# [EXERCISE]
Repeat only the lines below from the one containing "[Share to Pinterest] (881, 393)" through the one containing "Fantasy Faire April 23-May 10 (457, 522)", inclusive, exactly as written.

# [SUPPLIED INFORMATION]
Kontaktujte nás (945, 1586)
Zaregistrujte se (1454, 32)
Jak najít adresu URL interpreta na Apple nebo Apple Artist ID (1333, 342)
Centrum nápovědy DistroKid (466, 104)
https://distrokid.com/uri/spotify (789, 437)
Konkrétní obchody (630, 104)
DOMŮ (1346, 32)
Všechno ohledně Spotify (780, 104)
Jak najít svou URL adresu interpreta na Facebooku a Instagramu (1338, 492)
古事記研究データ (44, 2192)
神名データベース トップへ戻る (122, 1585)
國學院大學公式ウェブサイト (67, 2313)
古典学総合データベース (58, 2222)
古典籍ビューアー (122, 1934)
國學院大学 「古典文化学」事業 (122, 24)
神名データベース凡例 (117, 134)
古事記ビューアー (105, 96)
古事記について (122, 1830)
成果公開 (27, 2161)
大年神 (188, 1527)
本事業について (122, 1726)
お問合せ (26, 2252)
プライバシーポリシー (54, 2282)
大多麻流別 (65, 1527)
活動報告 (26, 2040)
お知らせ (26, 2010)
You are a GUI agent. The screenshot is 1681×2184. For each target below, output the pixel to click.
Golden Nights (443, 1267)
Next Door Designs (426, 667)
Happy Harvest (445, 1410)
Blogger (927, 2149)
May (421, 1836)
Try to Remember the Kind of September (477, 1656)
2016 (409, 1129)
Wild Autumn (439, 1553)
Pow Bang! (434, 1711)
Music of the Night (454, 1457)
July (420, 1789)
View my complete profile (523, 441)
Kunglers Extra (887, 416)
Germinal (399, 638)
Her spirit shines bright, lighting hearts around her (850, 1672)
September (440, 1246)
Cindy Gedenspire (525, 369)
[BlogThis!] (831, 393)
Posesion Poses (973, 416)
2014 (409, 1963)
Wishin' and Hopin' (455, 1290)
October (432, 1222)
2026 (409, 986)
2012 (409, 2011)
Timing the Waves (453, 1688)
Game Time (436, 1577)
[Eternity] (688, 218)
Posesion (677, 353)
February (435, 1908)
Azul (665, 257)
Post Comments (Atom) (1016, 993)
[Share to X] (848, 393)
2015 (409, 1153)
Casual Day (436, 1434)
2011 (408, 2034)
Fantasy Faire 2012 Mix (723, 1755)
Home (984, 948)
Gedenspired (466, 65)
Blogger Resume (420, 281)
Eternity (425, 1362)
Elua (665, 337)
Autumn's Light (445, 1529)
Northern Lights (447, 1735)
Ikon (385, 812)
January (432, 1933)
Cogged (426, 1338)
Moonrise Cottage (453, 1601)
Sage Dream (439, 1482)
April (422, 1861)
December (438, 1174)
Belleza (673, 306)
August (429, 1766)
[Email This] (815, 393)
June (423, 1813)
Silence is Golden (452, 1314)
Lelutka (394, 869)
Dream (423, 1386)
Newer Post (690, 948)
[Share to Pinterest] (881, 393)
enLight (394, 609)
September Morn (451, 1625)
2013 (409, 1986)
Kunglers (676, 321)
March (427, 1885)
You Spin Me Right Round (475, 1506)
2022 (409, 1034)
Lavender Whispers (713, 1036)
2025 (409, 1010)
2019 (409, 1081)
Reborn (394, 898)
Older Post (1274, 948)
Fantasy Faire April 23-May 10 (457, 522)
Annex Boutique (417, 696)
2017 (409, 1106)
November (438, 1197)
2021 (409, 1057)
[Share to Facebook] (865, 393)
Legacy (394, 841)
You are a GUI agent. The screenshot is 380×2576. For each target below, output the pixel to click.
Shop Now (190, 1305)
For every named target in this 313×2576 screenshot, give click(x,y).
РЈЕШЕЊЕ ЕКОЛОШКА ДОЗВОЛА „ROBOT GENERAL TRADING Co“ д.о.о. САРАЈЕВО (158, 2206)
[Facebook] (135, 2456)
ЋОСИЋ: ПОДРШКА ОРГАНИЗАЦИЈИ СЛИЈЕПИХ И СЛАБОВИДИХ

# [SOLUTION TO THIS EXERCISE]
[Share to Pinterest] (881, 393)
enLight (394, 609)
September Morn (451, 1625)
2013 (409, 1986)
Kunglers (676, 321)
March (427, 1885)
You Spin Me Right Round (475, 1506)
2022 (409, 1034)
Lavender Whispers (713, 1036)
2025 (409, 1010)
2019 (409, 1081)
Reborn (394, 898)
Older Post (1274, 948)
Fantasy Faire April 23-May 10 (457, 522)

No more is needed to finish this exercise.